Dive Brief:
- The Food and Drug Administration on Tuesday approved a new device to treat non-small cell lung cancer, Novocure’s Optune Lua, which creates electric fields that its manufacturer says disrupts malignant cell division. The FDA cleared the device for use with immunotherapy or chemotherapy in people whose cancer has spread and progressed following chemo.
- Approval was based on results from “Lunar,” a Phase 3 trial in which people who used the device with standard therapies had a 26% reduced risk of death over a median follow up of around 10 months. The results were controversial, however, because the trial included concurrent care with immunotherapies, which are typically used as a first-line treatment, as well as chemo.
- The OK should boost Novocure’s revenue, which lagged behind its expenditures by $207 million in 2023 and $72 million through the first six months of 2024. Novocure shares rose 22% from Tuesday afternoon to Wednesday’s market open, before settling down to trade up around 5% by mid-morning.
Dive Insight:
Novocure’s device first won FDA approval in 2011 in glioblastoma, a rapid and usually deadly type of brain cancer, and then scored another nod in 2019 for the lung cancer mesothelioma. The company calls its approach “tumor treating fields,” or TTFs, a technology that aims to impair tumor growth by disrupting electrical charges in the proteins of dividing cancer cells.
In the Lunar trial, Novocure enrolled 276 patients whose cancer progressed after first-line platinum-based chemo. Patients were then randomized to receive either the TTF device along with standard therapy — which included chemo or “PD-1” drugs like Merck & Co.’s Keytruda — or those standard therapies alone.

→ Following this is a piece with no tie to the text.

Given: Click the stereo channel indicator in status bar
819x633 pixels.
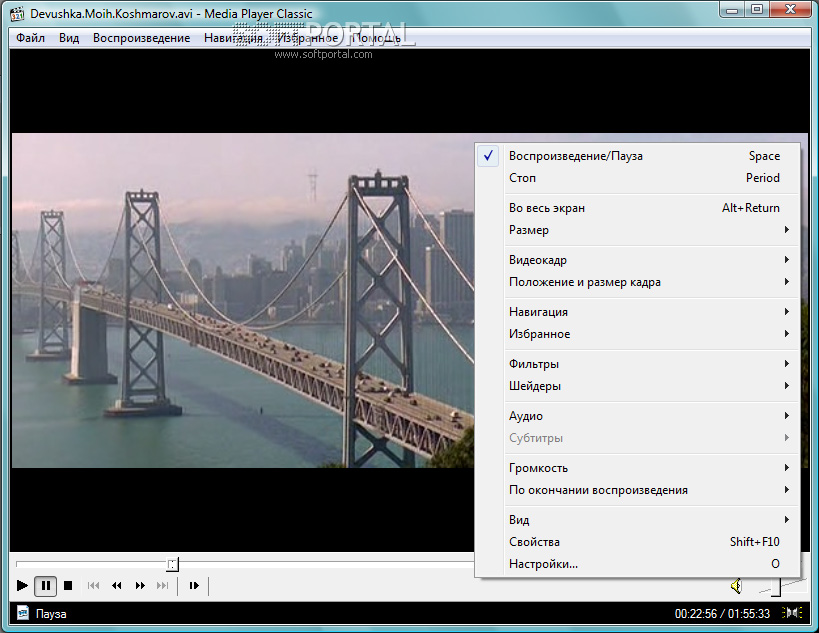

Trial volunteers who received the TTF lived a median of 13.2 months from enrollment, while those who were just given drug therapy lived a median of 9.9 months, a difference that was statistically significant.
However, those positive results have received some scrutiny. Jonathan Chang, an analyst at the investment firm Leerink Partners, has noted how the Lunar trial focused on second-line treatment, where chemo is the standard of care for this type of cancer. PD-1 drugs, meanwhile, are typically used in the first-line setting. Therefore, Optune Lua should have only been studied in combination with chemo, not immunotherapy, to match how these patients would be treated in real practice.
Chang further highlighted how, in the trial volunteers who received Optune Lua and chemo, the difference in overall survival compared to those on chemo alone was 2.4 months, which wasn’t statistically significant. Additionally, a high number of trial participants had an unknown PD-1 status — a factor that could have affected results.
Optune Lua’s effectiveness alongside current medical practice could become clearer with readouts from two other trials in lung cancer: Lunar-2, in first-line treatment with a PD-1 and chemo, and Lunar-4, in second-line treatment with a PD-1 following disease progression on a PD-1 alone. Those studies are scheduled to conclude in 2028 and 2026, respectively.
The lung cancer approval, even with modest uptake in a large market, could add meaningful revenue to Novocure’s business, Chang wrote in a October note. The company recorded $509 million worth of revenue last year.